O paulista JOSÉ PAULO PAES destaca-se no cenário nacional a partir da segunda metade do século XX pela elaboração de sua poesia. Depois da “geração de 45”, um novo grupo de poetas repropõe “alguns problemas importantes de poesia”. Entre eles, estão Manoel de Barros (1916-2014), Paulo Mendes Campos (1922-1991), Hélio Pellegrino (1924-1988) e Lêdo Ivo (1924-2012), literariamente conhecidos como a “geração de 47”. Com o livro Novas Cartas Chilenas, de 1954, em alusão ao poeta Tomás Antônio Gonzaga (1744-1810), José Paulo Paes define “uma das componentes centrais do clima literário nos anos 60”: as tensões sociais e o engajamento político; e, com Anatomias (1967), dialoga com a experimentação concretista ao lado de Pedro Xisto (1901-1987) e Wladimir Dias Pino (1927-2018), para citar alguns (BOSI, 2000). Porém, sobre o assunto geracional, em entrevista publicada na revista Cult, de maio de 1999, que tinha teor inédito até ser divulgada, por ocasião de uma homenagem prestada ao poeta pelo Departamento de Teoria Literária e Literatura Comparada (USP, 25 de março), ele minimiza: “Acho que essa coisa de geração é muito relativa. [...] A minha preocupação sempre foi a de achar minha própria voz, e ela é minha e não de uma geração” (1984, p. 44).

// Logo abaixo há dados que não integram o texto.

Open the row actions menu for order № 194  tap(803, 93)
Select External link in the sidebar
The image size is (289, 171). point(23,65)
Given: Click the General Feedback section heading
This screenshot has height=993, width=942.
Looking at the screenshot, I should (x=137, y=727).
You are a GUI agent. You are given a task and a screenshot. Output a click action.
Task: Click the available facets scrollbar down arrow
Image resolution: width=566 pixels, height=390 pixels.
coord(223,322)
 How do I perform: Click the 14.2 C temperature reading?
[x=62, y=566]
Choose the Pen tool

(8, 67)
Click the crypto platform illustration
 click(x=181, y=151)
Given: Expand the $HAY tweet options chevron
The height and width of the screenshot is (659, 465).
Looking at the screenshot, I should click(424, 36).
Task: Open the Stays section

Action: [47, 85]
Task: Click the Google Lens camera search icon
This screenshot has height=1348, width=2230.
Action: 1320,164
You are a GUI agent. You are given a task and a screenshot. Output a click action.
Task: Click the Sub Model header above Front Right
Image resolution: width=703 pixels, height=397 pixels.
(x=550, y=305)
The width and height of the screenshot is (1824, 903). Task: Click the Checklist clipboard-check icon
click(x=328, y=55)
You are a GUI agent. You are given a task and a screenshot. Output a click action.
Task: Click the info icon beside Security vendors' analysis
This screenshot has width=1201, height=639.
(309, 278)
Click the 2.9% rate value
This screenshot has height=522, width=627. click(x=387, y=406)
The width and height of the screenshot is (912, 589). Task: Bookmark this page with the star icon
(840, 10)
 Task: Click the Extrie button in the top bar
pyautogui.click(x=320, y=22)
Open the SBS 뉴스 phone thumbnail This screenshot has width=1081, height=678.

Nascido em 22 de julho de 1926, em Taquaritinga (SP), mudou-se para Curitiba (PR) em 1944 com o propósito de estudar no Instituto de Química – onde fez o curso em quatro anos e diplomou-se como químico. “Não obstante as inclinações literárias, descartei desde logo o curso de Letras: me dava arrepios a só ideia de ser professor de português e ter de ensinar gramática”, admitiu (in MASSI, 1991, p. 184). A mudança para a capital paranaense também o aproxima de escritores, jornalistas, artistas plásticos a partir do momento em que passou a frequentar o Café Belas Artes – onde viveu o seu “ritual de batismo literário” e onde vivenciou a experiência de “uma espécie de empresa associativa comunal” (1999, p. 42). Foi lá, segundo ele, que conheceu “pela primeira vez na vida um poeta de verdade” – no caso, o gaúcho Glauco Flores de Sá Brito (1919-1970), de Montenegro, radicado em Curitiba.
O primeiro livro, O Aluno, é publicado em 1947, por iniciativa e com projeto gráfico do pintor Carlos Scliar (1920-2001), com recepção favorável do crítico Sérgio Milliet no jornal O Estado de São Paulo (“que me pôs a andar nas nuvens uma semana inteira”) e uma “carta simpática, mas severa” do poeta Carlos Drummond de Andrade (1902-1987), uma “sacudida” que ele reconheceu, mais tarde, como decisiva para sua orientação poética. Ele conhecera o poeta mineiro durante o 2º Congresso Brasileiro de Escritores, realizado em Belo Horizonte (MG) naquele mesmo ano. Depois, em 1952, veio a plaquete Cúmplices, com 50 exemplares e dois desenhos originais, em cores, de Nenê, ou melhor, Oswald de Andrade Filho. Foi naquele ano que ingressou na seção paulista da Associação Brasileira de Escritores, onde exerceu a função de secretário e ministrou cursos de literatura. Em 1958, apresentaria-se com Epigramas, onde já se revelava “um poeta de voz própria”, sem tanta influência de Drummond e Murilo Mendes (1901-1975).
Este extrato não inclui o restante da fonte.